• _Goal of the exercise_
The data that follows is to be copied exactly, with each image removed.

### Available data ###

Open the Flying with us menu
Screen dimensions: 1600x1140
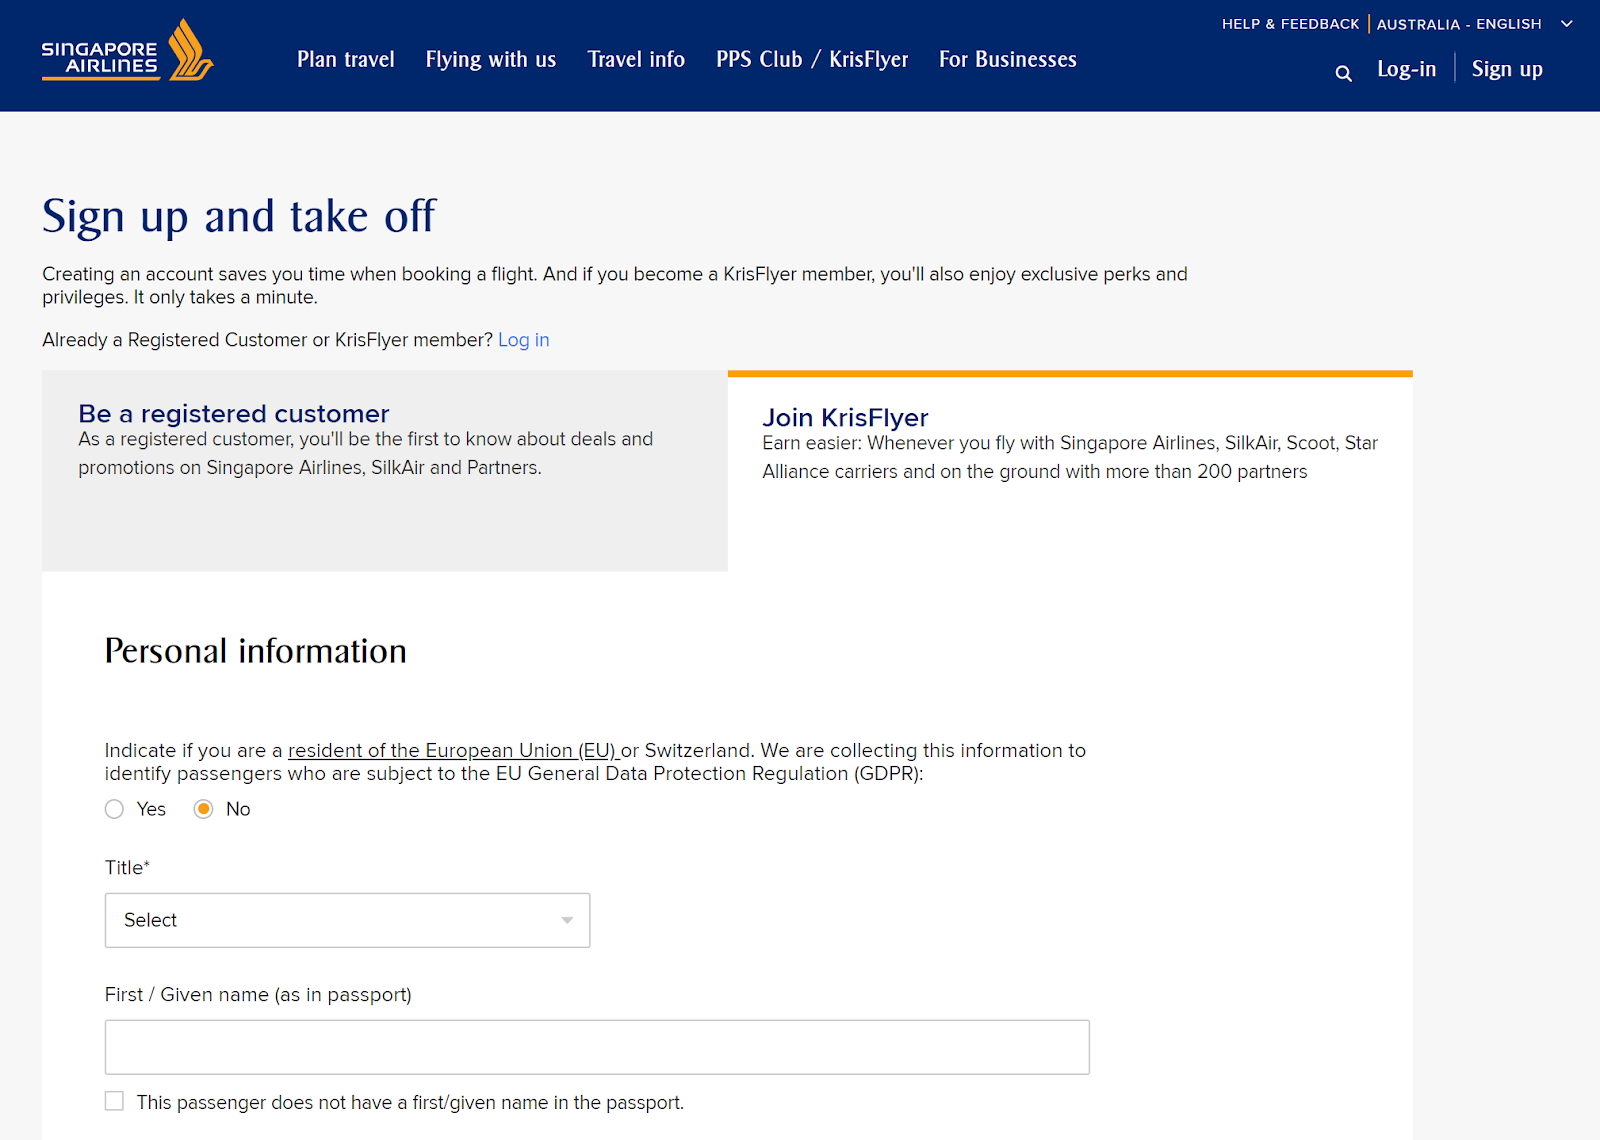pyautogui.click(x=490, y=60)
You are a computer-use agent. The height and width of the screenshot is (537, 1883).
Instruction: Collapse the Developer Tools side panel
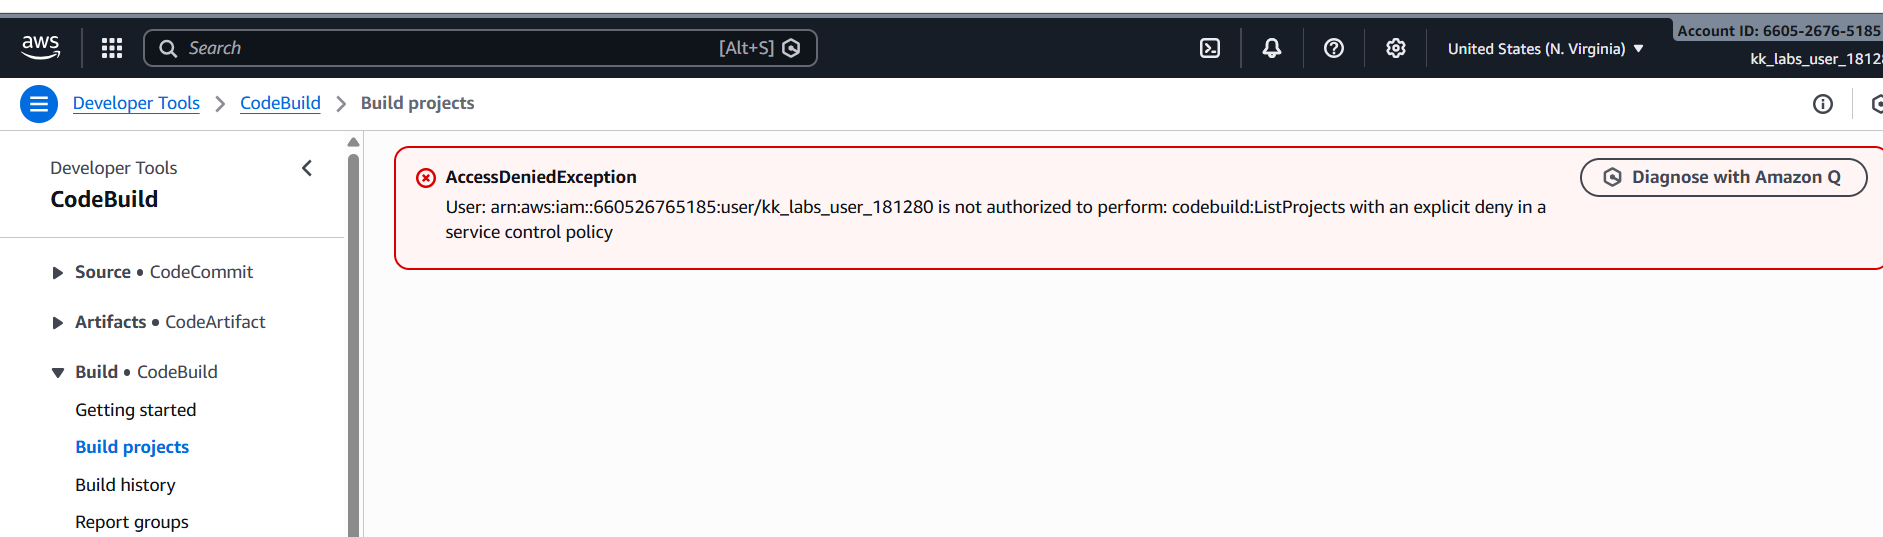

###

• _Response for this exercise_
Open the Flying with us menu
Screen dimensions: 1600x1140
pyautogui.click(x=490, y=60)
You are a computer-use agent. The height and width of the screenshot is (537, 1883).
Instruction: Collapse the Developer Tools side panel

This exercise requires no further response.